Shadow immigration minister Scott Morrison's comment last week, that he won't detail the Coalition's 'turn back the boats' policy because "I am not about to give the people smugglers a heads up" pretty much encapsulates the extraordinary political fantasy gripping Australia.
Morrison's comment did not receive the critical attention it deserved. Why not tell smugglers that navy vessels would soon be intercepting them? If it's because that would lead to a crush of boats before a likely Abbott victory in September, then that appears already to be happening.
If the reticence was related to what would happen post-September, it would be at odds with all previous Coalition statements on sending 'the right signals' to smugglers. If a new armada is being prepared to dispense Australian tough love to refugees on the high seas, why not shout it from the rooftops?
A better reading of the statement is: "I'm not about to give voters a heads up."
The 'boats' issue is a strong vote winner for the Coalition, so the less attention given to its post-election plan the better. Two senior officials yesterday reiterated the Indonesian government's view (previously made clear by Indonesia's Foreign Minister Marty Natalegawa) that turning around boats is unacceptable.
Fairfax papers quote senior commissioner Parsaoran Damanik, of Banten Police in West Java, as saying the tow-back policy would ''disadvantage'' Indonesia, and the deputy head of Indonesia's Human Trafficking, Refugees and Asylum Seekers desk, Johnny Hutauruk, saying that Indonesia wants a tripartite agreement with Malaysia and Australia.
That doesn't sound much like tow-backs. Foreign minister Bob Carr, in Indonesia for two days of talks, called on the Opposition to rethink its blocking of the 'Malaysia solution', aided by the Greens last year.
SBS quotes Carr as saying: "All I want the Opposition in Canberra to do is to put Australia's interest before local politics, and enabling that Malaysian arrangement to proceed is something the Opposition could do that is very specific that would be humane and honour Australia's borders."

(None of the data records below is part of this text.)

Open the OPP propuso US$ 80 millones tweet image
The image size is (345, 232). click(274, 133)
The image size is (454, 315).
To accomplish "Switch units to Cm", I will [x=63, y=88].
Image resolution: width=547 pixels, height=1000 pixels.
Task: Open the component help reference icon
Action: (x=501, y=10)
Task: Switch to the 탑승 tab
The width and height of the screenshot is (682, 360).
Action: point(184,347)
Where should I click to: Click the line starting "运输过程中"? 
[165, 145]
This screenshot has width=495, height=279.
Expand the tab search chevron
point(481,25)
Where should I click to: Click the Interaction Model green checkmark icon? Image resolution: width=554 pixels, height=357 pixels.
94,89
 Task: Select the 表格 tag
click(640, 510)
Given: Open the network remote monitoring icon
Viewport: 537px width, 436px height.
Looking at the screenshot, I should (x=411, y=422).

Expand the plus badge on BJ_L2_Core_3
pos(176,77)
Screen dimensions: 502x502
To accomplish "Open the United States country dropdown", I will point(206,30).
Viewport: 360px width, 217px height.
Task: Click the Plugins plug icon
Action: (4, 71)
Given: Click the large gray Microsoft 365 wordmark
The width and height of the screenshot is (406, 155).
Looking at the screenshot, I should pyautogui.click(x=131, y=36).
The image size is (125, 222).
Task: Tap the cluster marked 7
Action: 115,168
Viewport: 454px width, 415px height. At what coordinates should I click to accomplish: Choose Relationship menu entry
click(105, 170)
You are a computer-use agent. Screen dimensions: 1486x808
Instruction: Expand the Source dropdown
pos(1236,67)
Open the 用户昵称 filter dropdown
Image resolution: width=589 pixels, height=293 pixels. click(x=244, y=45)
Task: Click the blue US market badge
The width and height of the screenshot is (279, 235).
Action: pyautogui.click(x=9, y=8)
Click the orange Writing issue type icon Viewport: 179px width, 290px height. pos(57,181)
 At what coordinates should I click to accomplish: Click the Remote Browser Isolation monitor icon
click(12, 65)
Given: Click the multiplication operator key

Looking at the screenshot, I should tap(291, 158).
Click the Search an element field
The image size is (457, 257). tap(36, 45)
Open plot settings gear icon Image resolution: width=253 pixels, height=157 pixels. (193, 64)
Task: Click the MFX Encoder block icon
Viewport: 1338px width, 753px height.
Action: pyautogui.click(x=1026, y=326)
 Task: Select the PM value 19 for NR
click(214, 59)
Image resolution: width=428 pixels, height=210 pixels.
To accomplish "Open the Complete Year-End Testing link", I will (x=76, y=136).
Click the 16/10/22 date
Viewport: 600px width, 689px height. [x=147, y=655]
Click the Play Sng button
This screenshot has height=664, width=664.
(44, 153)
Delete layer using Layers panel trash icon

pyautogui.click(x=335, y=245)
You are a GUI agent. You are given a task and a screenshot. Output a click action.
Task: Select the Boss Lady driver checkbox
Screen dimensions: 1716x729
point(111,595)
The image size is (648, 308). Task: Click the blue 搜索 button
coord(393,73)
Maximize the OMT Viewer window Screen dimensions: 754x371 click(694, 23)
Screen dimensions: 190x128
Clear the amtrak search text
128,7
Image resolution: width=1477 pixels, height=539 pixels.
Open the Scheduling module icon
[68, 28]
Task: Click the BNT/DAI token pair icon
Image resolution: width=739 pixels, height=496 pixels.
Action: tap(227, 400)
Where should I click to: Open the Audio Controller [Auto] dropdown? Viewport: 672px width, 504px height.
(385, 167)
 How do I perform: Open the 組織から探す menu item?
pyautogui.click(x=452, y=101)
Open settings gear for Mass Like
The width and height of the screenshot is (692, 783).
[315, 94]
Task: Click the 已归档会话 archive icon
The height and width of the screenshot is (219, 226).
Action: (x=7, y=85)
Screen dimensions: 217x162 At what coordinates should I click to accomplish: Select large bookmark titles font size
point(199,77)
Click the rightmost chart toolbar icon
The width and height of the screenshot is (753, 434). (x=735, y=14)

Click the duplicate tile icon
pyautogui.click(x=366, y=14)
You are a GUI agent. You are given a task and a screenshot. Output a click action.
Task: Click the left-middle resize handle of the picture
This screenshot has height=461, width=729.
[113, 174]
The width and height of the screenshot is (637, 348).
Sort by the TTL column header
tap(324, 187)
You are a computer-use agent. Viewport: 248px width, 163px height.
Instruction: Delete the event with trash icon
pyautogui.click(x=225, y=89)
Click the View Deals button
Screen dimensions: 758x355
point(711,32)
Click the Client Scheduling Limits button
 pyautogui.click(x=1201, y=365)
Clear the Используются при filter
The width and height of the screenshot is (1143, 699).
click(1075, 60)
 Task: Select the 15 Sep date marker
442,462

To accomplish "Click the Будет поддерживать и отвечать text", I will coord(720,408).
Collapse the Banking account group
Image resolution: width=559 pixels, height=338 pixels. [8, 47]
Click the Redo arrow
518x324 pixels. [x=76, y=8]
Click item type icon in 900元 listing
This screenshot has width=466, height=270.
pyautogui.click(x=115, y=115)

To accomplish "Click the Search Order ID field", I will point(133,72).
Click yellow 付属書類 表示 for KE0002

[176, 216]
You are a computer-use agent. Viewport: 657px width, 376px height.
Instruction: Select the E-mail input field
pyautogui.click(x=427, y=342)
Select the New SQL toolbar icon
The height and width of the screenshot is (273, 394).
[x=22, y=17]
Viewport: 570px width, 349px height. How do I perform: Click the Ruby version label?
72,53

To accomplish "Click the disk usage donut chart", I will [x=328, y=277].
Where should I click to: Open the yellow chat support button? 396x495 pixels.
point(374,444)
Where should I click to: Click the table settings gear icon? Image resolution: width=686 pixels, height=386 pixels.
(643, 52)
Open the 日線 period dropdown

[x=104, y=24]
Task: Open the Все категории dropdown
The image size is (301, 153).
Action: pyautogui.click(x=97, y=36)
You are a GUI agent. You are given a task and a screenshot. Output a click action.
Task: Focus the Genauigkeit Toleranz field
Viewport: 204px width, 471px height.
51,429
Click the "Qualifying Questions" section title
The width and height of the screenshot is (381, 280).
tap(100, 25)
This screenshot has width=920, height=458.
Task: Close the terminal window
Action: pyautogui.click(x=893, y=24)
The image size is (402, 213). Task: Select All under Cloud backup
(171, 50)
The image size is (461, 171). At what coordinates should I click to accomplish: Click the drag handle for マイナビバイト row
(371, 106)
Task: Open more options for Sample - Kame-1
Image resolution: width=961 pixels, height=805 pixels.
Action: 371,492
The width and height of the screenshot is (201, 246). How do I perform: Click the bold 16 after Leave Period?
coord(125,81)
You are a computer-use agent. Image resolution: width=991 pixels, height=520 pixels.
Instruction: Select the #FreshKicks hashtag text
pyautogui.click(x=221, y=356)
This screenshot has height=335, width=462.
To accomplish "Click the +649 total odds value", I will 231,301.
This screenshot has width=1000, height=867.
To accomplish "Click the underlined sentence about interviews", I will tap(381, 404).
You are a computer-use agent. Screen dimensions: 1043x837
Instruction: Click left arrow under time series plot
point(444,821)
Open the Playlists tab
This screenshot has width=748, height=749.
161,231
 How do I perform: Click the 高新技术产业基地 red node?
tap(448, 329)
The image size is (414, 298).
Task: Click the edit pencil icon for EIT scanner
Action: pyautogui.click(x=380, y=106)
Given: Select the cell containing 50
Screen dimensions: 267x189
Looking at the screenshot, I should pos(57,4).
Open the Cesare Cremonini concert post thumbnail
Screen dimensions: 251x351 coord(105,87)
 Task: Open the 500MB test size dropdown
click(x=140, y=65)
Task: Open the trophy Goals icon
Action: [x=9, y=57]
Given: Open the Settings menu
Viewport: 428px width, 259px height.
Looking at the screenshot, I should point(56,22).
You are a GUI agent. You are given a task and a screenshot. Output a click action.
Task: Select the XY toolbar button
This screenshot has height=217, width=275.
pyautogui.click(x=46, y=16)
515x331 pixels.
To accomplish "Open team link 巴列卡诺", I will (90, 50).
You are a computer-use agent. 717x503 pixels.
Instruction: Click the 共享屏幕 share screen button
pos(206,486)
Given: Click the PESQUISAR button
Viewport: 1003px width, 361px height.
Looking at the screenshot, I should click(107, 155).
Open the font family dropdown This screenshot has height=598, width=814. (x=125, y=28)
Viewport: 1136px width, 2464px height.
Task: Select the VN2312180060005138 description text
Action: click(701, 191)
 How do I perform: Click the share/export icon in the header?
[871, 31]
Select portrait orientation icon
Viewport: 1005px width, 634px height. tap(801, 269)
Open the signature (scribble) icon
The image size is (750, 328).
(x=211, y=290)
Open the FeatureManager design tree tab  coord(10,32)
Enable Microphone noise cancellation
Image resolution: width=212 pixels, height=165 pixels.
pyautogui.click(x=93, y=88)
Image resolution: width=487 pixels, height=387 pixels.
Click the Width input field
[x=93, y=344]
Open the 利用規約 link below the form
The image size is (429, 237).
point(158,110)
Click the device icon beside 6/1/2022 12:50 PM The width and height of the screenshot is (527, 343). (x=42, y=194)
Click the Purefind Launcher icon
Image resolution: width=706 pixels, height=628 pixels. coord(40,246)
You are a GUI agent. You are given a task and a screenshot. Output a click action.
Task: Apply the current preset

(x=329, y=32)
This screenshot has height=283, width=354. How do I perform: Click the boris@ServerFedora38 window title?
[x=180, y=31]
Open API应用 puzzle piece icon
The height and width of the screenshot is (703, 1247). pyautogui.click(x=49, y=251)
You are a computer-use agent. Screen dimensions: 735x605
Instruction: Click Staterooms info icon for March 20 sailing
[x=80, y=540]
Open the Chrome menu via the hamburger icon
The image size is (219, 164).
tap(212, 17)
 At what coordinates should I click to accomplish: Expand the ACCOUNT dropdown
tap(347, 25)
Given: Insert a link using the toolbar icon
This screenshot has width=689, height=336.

Fat chance of that happening. And yet the need for a tripartite approach – or other variations providing a 'regional solution' to the tens of thousands of displaced refugees in our region – will not vanish in September.
For the Coalition's sake, then, full attention must be focused on the current boat arrivals – and no mention made of the unworkable nature of the plan being offered by Australia's alternative government.
This is 'small target' politics par excellence, and mirrors exactly the free ride the Coalition is getting on climate change policy. Scientists do not agree with the abatement/cost figures in the Direct Action plan. Economists do not think it will be cheaper than the government's ETS. And besides all that, the Coalition will go through a lengthy white paper process to examine all these issues again after the election – a long hiatus in climate change policy, rather than an actual policy.
And again, on superannuation, the government has been under attack for considering changes to superannuation taxation – none yet announced – which the Coalition weakly says it doesn't like, but might not be able to reverse after the election. In effect, it is saying it needs the cash from a super raid just as much as Labor, but wants the Gillard government to be the one seen leaving the crime scene.
This is all pretty unworthy stuff, considering the political gains the Coalition has made on boats and carbon pricing, and future gains it is likely to make on the 'super raid' issue.
Voters will, at least, get some kind of firm policies in weeks ahead on the Coalition's NBN plan, and reportedly, on an Abbott government's approach to IR. The fact that the latter is set to be released so far out from the election strongly suggests it will feature only minor tweaks to the Fair Work Act arrangement. Anything else would be electoral suicide.
When even Herald Sun columnist Andrew Bolt is calling for 'can-do Tony' to step forward and tell voters what he's promising – so that he actually has a few mandates post-election – it might be time to outline what his alternatives to the "worst government ever" might be.